** BEGIN EXERCISE INPUT **

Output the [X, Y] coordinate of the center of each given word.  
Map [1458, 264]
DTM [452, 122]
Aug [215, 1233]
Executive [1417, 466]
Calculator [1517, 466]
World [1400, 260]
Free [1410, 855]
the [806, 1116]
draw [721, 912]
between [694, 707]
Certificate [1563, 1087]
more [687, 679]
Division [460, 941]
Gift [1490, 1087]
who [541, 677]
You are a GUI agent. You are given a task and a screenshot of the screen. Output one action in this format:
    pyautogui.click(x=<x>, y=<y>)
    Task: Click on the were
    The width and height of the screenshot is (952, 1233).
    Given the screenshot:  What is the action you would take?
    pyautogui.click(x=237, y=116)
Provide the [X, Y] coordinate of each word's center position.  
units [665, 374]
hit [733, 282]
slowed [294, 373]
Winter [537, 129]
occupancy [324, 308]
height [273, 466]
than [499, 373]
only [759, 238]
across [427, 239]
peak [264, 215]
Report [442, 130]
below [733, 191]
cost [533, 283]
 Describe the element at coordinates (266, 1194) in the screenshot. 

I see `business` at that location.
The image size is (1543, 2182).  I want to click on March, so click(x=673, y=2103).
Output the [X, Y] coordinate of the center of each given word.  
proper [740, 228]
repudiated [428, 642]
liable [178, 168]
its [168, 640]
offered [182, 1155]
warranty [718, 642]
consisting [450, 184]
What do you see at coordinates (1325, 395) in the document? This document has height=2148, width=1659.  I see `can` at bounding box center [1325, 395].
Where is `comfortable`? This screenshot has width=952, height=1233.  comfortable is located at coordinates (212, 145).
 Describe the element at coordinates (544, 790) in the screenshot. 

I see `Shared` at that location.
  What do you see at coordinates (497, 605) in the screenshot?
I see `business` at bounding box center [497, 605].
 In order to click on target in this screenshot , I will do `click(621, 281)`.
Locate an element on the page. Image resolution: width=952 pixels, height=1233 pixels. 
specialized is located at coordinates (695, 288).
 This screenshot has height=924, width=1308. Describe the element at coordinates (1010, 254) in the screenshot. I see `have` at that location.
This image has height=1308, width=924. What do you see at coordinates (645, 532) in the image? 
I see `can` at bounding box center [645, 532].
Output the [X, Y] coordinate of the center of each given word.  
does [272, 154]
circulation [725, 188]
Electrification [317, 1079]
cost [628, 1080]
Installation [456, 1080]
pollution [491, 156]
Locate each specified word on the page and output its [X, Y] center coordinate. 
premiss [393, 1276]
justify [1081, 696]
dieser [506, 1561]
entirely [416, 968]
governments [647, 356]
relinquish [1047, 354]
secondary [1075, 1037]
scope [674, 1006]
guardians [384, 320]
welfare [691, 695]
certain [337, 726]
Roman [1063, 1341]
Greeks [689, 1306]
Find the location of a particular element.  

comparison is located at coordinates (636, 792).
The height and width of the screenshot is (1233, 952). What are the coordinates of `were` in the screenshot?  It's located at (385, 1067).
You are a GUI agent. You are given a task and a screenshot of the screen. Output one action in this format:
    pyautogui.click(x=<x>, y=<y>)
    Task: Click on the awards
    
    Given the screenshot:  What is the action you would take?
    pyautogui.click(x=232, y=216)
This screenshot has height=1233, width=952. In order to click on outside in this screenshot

** END EXERCISE INPUT **

[PROBLEM TO SOLVE]
Reproduce all of the data above word for word, from the first line to the last.

[SOLUTION FOR THIS EXERCISE]
Output the [X, Y] coordinate of the center of each given word.  
Map [1458, 264]
DTM [452, 122]
Aug [215, 1233]
Executive [1417, 466]
Calculator [1517, 466]
World [1400, 260]
Free [1410, 855]
the [806, 1116]
draw [721, 912]
between [694, 707]
Certificate [1563, 1087]
more [687, 679]
Division [460, 941]
Gift [1490, 1087]
who [541, 677]
You are a GUI agent. You are given a task and a screenshot of the screen. Output one action in this format:
    pyautogui.click(x=<x>, y=<y>)
    Task: Click on the were
    The width and height of the screenshot is (952, 1233).
    Given the screenshot:  What is the action you would take?
    pyautogui.click(x=237, y=116)
Provide the [X, Y] coordinate of each word's center position.  
units [665, 374]
hit [733, 282]
slowed [294, 373]
Winter [537, 129]
occupancy [324, 308]
height [273, 466]
than [499, 373]
only [759, 238]
across [427, 239]
peak [264, 215]
Report [442, 130]
below [733, 191]
cost [533, 283]
 Describe the element at coordinates (266, 1194) in the screenshot. 

I see `business` at that location.
The image size is (1543, 2182).  I want to click on March, so click(x=673, y=2103).
Output the [X, Y] coordinate of the center of each given word.  
proper [740, 228]
repudiated [428, 642]
liable [178, 168]
its [168, 640]
offered [182, 1155]
warranty [718, 642]
consisting [450, 184]
What do you see at coordinates (1325, 395) in the document? This document has height=2148, width=1659.  I see `can` at bounding box center [1325, 395].
Where is `comfortable`? This screenshot has width=952, height=1233.  comfortable is located at coordinates (212, 145).
 Describe the element at coordinates (544, 790) in the screenshot. 

I see `Shared` at that location.
  What do you see at coordinates (497, 605) in the screenshot?
I see `business` at bounding box center [497, 605].
 In order to click on target in this screenshot , I will do `click(621, 281)`.
Locate an element on the page. Image resolution: width=952 pixels, height=1233 pixels. 
specialized is located at coordinates (695, 288).
 This screenshot has height=924, width=1308. Describe the element at coordinates (1010, 254) in the screenshot. I see `have` at that location.
This image has height=1308, width=924. What do you see at coordinates (645, 532) in the image? 
I see `can` at bounding box center [645, 532].
Output the [X, Y] coordinate of the center of each given word.  
does [272, 154]
circulation [725, 188]
Electrification [317, 1079]
cost [628, 1080]
Installation [456, 1080]
pollution [491, 156]
Locate each specified word on the page and output its [X, Y] center coordinate. 
premiss [393, 1276]
justify [1081, 696]
dieser [506, 1561]
entirely [416, 968]
governments [647, 356]
relinquish [1047, 354]
secondary [1075, 1037]
scope [674, 1006]
guardians [384, 320]
welfare [691, 695]
certain [337, 726]
Roman [1063, 1341]
Greeks [689, 1306]
Find the location of a particular element.  

comparison is located at coordinates (636, 792).
The height and width of the screenshot is (1233, 952). What are the coordinates of `were` in the screenshot?  It's located at (385, 1067).
You are a GUI agent. You are given a task and a screenshot of the screen. Output one action in this format:
    pyautogui.click(x=<x>, y=<y>)
    Task: Click on the awards
    
    Given the screenshot:  What is the action you would take?
    pyautogui.click(x=232, y=216)
This screenshot has height=1233, width=952. In order to click on outside in this screenshot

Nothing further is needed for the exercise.